(TASK INSTRUCTIONS) Could you arrange the items below, from the first line through the line containing "click(300, 260)" (that line included), as a JSON list of strings with one string per line, leaving out blank lines and any items after that point?
━━ RECORDS SUPPLIED ━━
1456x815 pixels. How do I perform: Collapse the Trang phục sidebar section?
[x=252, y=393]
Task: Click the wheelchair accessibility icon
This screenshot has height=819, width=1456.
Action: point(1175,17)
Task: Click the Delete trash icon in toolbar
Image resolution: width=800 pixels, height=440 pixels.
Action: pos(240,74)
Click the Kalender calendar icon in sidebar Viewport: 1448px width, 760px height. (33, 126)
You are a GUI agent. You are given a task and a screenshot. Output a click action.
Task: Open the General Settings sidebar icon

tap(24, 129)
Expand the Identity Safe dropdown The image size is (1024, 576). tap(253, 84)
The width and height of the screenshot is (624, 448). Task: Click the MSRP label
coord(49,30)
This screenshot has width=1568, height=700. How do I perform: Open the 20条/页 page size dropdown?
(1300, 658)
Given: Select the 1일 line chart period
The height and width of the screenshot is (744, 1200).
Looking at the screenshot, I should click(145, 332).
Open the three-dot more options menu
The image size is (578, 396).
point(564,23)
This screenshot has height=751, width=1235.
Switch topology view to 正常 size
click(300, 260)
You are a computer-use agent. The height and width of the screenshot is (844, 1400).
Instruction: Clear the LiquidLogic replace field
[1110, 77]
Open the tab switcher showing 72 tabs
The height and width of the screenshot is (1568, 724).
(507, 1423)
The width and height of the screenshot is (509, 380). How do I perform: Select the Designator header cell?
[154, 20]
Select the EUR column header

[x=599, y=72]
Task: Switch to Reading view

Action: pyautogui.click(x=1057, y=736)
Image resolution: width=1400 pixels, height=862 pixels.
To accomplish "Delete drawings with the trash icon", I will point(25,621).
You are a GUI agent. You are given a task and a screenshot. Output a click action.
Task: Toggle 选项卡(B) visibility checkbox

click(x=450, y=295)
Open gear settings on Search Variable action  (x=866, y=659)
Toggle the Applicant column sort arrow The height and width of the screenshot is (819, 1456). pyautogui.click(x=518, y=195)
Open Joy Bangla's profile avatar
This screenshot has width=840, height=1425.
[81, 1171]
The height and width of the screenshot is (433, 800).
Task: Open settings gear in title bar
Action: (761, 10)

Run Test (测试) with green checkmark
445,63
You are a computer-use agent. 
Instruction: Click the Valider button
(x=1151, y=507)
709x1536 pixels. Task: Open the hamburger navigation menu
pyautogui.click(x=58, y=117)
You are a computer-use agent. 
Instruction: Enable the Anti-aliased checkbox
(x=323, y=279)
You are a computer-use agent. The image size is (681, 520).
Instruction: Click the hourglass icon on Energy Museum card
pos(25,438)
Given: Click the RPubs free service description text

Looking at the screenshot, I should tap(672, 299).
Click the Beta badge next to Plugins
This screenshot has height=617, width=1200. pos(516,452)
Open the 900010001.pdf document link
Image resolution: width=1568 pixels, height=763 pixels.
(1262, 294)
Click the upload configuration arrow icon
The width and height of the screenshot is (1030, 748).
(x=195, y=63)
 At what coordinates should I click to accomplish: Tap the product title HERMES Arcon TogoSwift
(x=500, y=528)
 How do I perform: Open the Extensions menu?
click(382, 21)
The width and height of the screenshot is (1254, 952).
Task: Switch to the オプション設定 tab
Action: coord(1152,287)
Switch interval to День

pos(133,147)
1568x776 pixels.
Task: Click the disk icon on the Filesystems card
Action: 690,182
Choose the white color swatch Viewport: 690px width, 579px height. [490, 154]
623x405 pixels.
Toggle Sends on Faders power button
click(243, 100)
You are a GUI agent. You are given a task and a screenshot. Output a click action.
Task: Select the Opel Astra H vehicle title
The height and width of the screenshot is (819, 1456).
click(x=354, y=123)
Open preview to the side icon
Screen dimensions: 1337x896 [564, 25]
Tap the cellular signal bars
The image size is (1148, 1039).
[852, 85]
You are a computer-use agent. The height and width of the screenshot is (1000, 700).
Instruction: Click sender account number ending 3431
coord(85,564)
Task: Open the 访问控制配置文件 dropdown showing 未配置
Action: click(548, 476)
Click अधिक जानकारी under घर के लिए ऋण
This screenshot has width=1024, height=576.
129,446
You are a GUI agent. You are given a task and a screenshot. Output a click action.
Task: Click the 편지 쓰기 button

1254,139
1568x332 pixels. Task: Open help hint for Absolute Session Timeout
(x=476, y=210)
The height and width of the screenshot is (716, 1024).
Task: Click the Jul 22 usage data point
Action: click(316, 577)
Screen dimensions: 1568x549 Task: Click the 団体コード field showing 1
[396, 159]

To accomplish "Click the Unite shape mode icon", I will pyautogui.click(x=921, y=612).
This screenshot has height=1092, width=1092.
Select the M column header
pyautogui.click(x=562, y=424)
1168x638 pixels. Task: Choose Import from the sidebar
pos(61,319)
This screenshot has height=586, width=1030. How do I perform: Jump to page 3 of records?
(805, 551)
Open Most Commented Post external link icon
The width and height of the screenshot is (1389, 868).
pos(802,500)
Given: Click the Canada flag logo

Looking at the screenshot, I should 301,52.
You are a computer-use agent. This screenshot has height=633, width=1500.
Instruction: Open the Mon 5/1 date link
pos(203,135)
━━━
(OUTPUT FOR THIS EXERCISE)
[
  "1456x815 pixels. How do I perform: Collapse the Trang phục sidebar section?",
  "[x=252, y=393]",
  "Task: Click the wheelchair accessibility icon",
  "This screenshot has height=819, width=1456.",
  "Action: point(1175,17)",
  "Task: Click the Delete trash icon in toolbar",
  "Image resolution: width=800 pixels, height=440 pixels.",
  "Action: pos(240,74)",
  "Click the Kalender calendar icon in sidebar Viewport: 1448px width, 760px height. (33, 126)",
  "You are a GUI agent. You are given a task and a screenshot. Output a click action.",
  "Task: Open the General Settings sidebar icon",
  "tap(24, 129)",
  "Expand the Identity Safe dropdown The image size is (1024, 576). tap(253, 84)",
  "The width and height of the screenshot is (624, 448). Task: Click the MSRP label",
  "coord(49,30)",
  "This screenshot has width=1568, height=700. How do I perform: Open the 20条/页 page size dropdown?",
  "(1300, 658)",
  "Given: Select the 1일 line chart period",
  "The height and width of the screenshot is (744, 1200).",
  "Looking at the screenshot, I should click(145, 332).",
  "Open the three-dot more options menu",
  "The image size is (578, 396).",
  "point(564,23)",
  "This screenshot has height=751, width=1235.",
  "Switch topology view to 正常 size",
  "click(300, 260)"
]